If the right hand (light) mass is accelerating upward at $\frac{1}{3}g$ then tension must be providing $\frac{4}{3}$ of its weight. That's $\frac{8}{3}g$ Newtons

Sanity check: The two tensions match, as they must.

Total of the two tensions is $\frac{16}{3}g$ Newtons

To a reasonably appropriate number of significant digits...
With $g=9.80665$ I get $52.3021$ Newtons
With $g=9.8$ I get $52$ Newtons
With $g=10.$ I get $53$ Newtons.

I see no way to justify rounding $53.\overline{3}$ up to $54$ unless one has a deathly fear of odd numbers or a monstrously huge slab of depleted Uranium under the lab.

 

[rudransh verma]

I see no way to justify rounding 53.3― up to 54 unless one has a deathly fear of odd numbers or a monstrously huge slab of depleted Uranium under the lab.

I want to ask does using one pulley minimises the effort needed to pull a mass up. I don’t think this is true. $F=m_1g+m_1a$ and if we use a pulley then $F-T+T-m_1g=m_1a$

 

[Steve4Physics]

I want to ask why does we need more effort to pull a mass up directly as compared to using a pulley.
As I know Tension T required to pull up will be $T=m_1g+m_1a$. But when we use a pulley the force will be $(m_1+m_2)a+m_1g$ to create the same acceleration a. So how is this force more than T?

Avoid introducing terms like ‘effort’ unless you define them. By ‘effort’, do you mean the net force on an object? Or the tension? Or something else?

Your first equation is OK: $T=m_1g+m_1a$.

But the second equation isn't clear:
force = $(m_1+m_2)a+m_1g$
You haven’t said which ‘force’ you mean.
And this equation ignores $m_2$’s weight - there is no term $m_2g$.

Maybe you can clarify the question.

 

[rudransh verma]

But the second equation isn't clear:

I was wrong with second eqn. I edited it. The force F required to pull mass m1 will be same $m_1g+m_1a$ whether we use a pulley or not. To take the advantage of pulley we need to add an extra weight. I hope I am right!

 

[Steve4Physics]

I was wrong with second eqn. I edited it. The force F required to pull mass m1 will be same $m_1g+m_1a$ whether we use a pulley or not.

The net force on $m_1$ is $F_{net,1} = m_1a$. The tension in the rope is $T =m_1g+m_1a$.
Take care to be absolutely clear to which of these you are referring, or it introduces confusion.

To take the advantage of pulley we need to add an extra weight. I hope I am right!

It depends what you mean by 'advantage'.

The main advantage of a single pulley in practical use is that it changes the direction of the required force. It is often easier to raise a weight by pulling downwards rather than by applying an upwards force.

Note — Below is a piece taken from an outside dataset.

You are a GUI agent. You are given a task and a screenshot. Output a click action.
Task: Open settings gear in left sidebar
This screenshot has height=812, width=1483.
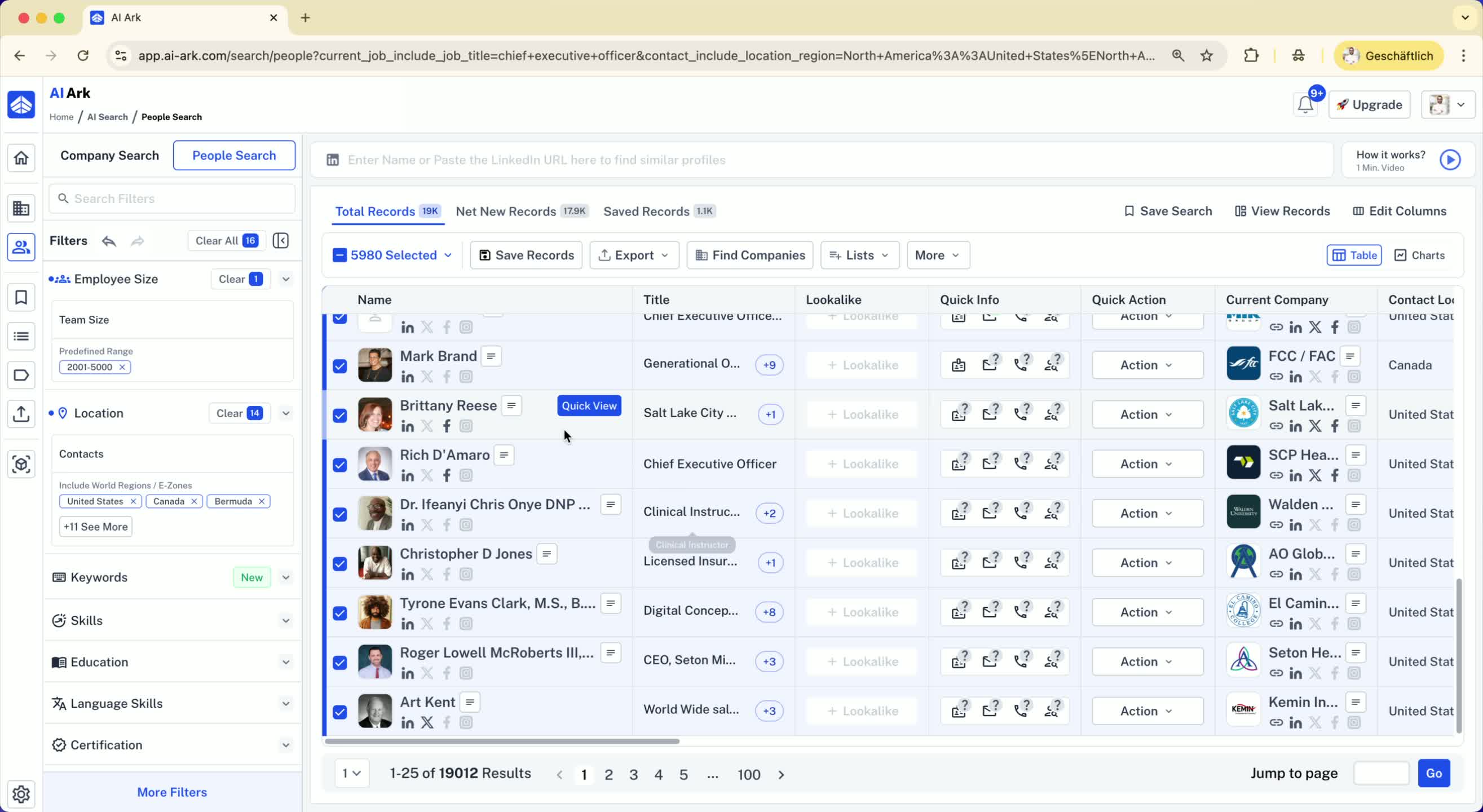click(21, 793)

With an Atwood machine arrangement, you are raising a weight by allowing another weight (counterweight) to descend. This is rather like using a counterwight in a simple elevator:
https://www.researchgate.net/profile/Bolarinwa-Gabriel-Oladeji-2/publication/281288070/figure/fig2/AS:284481790464018@1444837152552/Arrangement-of-hoisting-rope-cabin-and-counterweight_Q320.jpg

 

[rudransh verma]

The net force on m1 is Fnet,1=m1a. The tension in the rope is T=m1g+m1a.
Take care to be absolutely clear to which of these you are referring, or it introduces confusion.

I am referring to T which is created by weight and acceleration. This will be the force necessary to lift m1.

It depends what you mean by 'advantage'.

I meant to reduce the necessary force to lift we need pulley and counter weight.